The concept of the Thucydides Trap has been discussed widely by diplomats and academics. Chinese president Xi Jinping referred to it when meeting a delegation of scholars, politicians, and businessmen in the Great Hall of the People in 2013.141 It is as if a four-letter word and a mostly forgotten Athenian general have come to sum up the entwined dangers looming between America and China.

Allison’s use of a crisis that happened two and half thousand years ago is also unsettling because it underlines that human nature itself has failed to evolve along with our education, technology, and political mechanisms. Thucydides argued that relations between states were constructed not on pragmatism but on fear and self-interest. If he was right, we need to be worried.

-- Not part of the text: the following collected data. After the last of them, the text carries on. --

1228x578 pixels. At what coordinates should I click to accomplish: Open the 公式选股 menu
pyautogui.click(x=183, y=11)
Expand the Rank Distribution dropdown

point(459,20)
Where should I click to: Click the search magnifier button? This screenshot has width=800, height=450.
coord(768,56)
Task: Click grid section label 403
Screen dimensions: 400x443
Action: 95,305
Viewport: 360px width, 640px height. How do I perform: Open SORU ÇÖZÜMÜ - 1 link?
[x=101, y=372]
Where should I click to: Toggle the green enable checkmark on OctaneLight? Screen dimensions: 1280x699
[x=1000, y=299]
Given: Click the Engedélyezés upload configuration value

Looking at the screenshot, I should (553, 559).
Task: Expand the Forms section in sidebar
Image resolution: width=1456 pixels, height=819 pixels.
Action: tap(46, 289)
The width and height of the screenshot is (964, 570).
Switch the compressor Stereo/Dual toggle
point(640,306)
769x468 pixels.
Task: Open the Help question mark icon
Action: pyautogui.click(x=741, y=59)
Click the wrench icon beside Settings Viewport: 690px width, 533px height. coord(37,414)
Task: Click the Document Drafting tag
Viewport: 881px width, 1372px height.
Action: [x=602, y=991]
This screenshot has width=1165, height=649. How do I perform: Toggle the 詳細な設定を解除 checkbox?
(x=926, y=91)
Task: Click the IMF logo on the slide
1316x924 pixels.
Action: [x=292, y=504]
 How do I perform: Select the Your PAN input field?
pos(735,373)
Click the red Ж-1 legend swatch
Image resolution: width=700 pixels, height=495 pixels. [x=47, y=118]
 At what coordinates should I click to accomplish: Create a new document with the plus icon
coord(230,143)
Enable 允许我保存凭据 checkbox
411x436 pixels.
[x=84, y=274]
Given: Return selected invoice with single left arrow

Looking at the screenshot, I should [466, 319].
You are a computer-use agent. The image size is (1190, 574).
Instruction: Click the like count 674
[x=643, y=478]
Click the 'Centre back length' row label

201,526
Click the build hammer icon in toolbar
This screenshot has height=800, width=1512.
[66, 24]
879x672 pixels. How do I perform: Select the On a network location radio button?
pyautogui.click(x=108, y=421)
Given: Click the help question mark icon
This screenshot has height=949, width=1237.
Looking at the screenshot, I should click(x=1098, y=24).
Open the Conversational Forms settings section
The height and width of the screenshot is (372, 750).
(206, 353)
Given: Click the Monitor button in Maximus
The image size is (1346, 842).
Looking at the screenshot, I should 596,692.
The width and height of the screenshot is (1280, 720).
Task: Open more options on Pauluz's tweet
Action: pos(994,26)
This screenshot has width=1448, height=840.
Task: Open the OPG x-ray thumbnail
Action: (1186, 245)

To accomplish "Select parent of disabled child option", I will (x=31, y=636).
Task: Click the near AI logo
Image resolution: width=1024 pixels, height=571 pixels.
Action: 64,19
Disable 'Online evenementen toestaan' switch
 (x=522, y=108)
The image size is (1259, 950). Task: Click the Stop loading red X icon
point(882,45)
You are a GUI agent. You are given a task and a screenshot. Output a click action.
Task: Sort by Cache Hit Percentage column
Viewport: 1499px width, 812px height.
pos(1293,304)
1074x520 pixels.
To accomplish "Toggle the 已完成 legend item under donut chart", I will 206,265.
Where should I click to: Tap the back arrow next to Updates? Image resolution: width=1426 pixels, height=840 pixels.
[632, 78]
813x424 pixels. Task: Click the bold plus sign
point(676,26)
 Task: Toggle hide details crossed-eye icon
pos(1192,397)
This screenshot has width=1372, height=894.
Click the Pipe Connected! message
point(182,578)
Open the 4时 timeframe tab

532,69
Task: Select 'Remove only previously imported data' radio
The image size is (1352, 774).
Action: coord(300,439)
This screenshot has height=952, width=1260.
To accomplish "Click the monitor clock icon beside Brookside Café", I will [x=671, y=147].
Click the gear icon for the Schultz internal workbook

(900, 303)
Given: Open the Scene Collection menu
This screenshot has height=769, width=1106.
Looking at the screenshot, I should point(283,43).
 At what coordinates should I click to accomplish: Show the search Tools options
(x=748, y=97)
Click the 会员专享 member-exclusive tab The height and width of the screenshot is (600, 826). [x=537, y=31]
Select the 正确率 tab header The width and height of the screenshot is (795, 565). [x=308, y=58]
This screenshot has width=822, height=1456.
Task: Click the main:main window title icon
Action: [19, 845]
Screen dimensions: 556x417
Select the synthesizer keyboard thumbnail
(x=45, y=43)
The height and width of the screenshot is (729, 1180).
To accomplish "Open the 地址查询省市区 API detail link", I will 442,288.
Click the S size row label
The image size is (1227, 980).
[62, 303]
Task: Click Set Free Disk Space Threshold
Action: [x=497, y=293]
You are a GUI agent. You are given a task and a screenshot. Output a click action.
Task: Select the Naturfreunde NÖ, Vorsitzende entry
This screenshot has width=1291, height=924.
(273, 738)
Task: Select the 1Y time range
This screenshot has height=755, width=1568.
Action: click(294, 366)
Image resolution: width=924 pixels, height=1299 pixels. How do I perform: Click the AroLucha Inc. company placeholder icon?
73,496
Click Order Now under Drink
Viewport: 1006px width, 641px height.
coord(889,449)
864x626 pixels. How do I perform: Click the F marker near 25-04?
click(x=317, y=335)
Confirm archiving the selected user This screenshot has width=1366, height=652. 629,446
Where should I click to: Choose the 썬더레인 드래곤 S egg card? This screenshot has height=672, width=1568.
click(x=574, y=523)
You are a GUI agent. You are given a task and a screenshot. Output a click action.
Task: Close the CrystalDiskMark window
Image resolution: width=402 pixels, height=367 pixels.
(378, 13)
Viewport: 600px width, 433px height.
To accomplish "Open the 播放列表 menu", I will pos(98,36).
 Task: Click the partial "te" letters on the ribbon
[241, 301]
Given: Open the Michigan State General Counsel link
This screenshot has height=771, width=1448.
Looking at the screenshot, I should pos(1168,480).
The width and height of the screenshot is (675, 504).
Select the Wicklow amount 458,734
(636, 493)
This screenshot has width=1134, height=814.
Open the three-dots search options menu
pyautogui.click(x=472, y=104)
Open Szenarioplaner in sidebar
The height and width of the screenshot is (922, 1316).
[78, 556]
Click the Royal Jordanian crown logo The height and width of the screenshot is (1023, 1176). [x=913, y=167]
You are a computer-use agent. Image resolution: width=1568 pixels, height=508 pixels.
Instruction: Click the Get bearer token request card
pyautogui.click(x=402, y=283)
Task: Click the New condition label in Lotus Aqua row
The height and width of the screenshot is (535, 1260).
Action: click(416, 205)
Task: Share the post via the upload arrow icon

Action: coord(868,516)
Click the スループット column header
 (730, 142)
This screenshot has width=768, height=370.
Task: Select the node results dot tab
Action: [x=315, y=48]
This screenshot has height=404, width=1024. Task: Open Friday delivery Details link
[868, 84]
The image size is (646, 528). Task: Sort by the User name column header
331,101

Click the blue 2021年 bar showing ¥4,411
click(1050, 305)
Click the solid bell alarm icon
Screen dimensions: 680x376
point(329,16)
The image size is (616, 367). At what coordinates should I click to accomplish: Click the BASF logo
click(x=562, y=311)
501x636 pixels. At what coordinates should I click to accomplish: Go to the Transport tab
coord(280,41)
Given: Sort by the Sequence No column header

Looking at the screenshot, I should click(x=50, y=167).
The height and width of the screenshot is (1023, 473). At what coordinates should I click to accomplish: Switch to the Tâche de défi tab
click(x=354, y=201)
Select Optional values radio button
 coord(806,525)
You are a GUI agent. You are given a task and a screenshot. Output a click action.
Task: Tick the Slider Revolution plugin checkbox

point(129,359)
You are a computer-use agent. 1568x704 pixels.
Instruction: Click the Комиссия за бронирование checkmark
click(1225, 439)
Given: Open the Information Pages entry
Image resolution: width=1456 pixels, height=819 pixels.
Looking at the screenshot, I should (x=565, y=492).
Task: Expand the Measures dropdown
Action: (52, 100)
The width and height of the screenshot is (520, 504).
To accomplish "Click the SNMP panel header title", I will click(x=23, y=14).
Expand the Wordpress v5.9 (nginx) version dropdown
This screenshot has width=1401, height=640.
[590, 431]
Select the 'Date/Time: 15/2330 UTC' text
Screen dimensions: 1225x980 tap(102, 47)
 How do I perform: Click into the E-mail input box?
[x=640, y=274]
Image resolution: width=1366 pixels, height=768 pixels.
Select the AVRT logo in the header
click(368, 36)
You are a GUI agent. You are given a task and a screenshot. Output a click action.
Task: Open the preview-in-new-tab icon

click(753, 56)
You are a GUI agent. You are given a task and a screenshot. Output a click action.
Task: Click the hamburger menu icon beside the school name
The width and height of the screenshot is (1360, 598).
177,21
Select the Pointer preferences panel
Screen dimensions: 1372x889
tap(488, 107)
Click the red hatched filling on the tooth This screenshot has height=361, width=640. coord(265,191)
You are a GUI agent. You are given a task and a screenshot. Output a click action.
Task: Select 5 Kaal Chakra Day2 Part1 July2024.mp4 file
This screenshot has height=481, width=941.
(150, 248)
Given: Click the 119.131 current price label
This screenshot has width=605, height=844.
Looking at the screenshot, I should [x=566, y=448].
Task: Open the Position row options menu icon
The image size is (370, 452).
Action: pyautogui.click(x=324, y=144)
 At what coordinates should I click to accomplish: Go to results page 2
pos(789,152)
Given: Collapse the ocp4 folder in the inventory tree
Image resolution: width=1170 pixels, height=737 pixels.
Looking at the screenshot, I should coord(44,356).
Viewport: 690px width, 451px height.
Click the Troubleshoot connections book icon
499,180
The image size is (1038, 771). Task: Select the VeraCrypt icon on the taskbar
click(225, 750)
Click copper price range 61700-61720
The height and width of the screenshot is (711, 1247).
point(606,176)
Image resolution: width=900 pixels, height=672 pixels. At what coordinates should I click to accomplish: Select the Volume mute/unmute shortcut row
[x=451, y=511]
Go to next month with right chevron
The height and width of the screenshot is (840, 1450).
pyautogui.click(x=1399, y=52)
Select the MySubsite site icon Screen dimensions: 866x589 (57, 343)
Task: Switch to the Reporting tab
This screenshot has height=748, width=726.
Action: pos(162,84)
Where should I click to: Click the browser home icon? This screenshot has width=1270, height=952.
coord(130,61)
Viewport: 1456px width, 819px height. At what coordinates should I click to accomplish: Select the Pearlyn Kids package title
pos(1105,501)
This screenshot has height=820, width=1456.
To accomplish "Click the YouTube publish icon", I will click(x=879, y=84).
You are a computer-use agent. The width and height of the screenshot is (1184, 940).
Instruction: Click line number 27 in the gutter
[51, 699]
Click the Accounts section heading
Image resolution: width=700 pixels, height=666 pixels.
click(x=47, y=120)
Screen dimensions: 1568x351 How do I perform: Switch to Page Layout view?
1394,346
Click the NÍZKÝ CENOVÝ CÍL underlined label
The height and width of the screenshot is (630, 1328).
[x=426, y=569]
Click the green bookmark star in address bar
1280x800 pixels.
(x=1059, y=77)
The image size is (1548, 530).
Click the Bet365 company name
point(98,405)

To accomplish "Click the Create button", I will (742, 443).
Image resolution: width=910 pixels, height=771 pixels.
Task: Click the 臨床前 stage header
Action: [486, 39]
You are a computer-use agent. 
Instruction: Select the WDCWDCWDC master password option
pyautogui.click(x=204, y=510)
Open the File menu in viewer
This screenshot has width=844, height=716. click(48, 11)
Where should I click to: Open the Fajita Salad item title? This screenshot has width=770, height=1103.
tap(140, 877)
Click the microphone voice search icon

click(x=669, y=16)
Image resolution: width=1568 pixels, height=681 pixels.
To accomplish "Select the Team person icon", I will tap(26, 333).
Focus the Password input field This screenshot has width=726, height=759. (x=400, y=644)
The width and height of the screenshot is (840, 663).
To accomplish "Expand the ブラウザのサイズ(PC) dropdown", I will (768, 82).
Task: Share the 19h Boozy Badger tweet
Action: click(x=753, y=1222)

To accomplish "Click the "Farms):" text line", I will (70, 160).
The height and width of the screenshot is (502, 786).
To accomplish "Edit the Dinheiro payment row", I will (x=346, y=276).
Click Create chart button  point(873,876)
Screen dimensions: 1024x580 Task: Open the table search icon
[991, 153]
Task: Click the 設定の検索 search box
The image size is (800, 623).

IN 2016, THE security-minded RAND Corporation published War with China: Thinking Through the Unthinkable. Among its many conclusions was that the United States might be better off fighting a war now than a decade hence when China’s military would be much more advanced. “If hostilities erupted, both have ample forces, technology, industrial might, and personnel to fight across vast expanses of land, sea, air, space, and cyberspace. Thus, Sino-US war, perhaps a large and costly one, is not just thinkable; it needs more thought. Improvements in Chinese military capabilities mean that a war would not necessarily go the way US war planners plan it. Whereas a clear US victory once seemed probable, it is increasingly likely that a conflict could involve inconclusive fighting. The United States cannot expect to control a conflict it cannot dominate militarily.”142

The report also calculated economic damage. “Although war would harm both economies, damage to China’s could be catastrophic and lasting: on the order of a 25–35 percent reduction in Chinese gross domestic product in a yearlong war, compared with a reduction in US GDP on the order of 5–10 percent. Even a mild conflict, unless ended promptly, could weaken China’s economy. A long and severe war could ravage China’s economy, stall its hard-earned development, and cause widespread hardship and dislocation.”143

In the same year, the Center for Naval Analysis published Becoming a Great Maritime Power: A Chinese Dream. The author, former Carrier Battle Group commander Mike McDevitt, concluded that by 2020 the Chinese Navy would be the biggest in the world. The China Coast Guard was already the world’s largest maritime law enforcement fleet, with more than two hundred vessels, almost half of which weighed over a thousand tons. China’s civilian cargo fleet had tripled in the past decade, and Beijing had identified thirty key trade routes, linking 1,200 ports in 150 countries, that it needed to keep secure. “Washington can do little that would be likely to deflect China from its goal,” writes McDevitt. “The maritime power objective is inextricably linked to Chinese sovereignty concerns.”144

There was also China’s maritime militia, deployed as a lead military element in Beijing’s South China Sea operations. The United States categorizes this as classic insurgency tactics, using civilians as soldiers, the difference being that this militia operates at sea and not on land in deserts or jungles. “It is irregular warfare at sea,” Tom Culora of the Naval War College told me, comparing the militia to the unarmed troops used by Russia to take Crimea in 2014. “You don’t have a very clear idea of who’s a combatant and who’s not a combatant and what role they’re playing. It’s hard to discern what people are doing, and that creates limitation on the norms of the Geneva Convention and the traditional law of war of what a navy can and cannot do.”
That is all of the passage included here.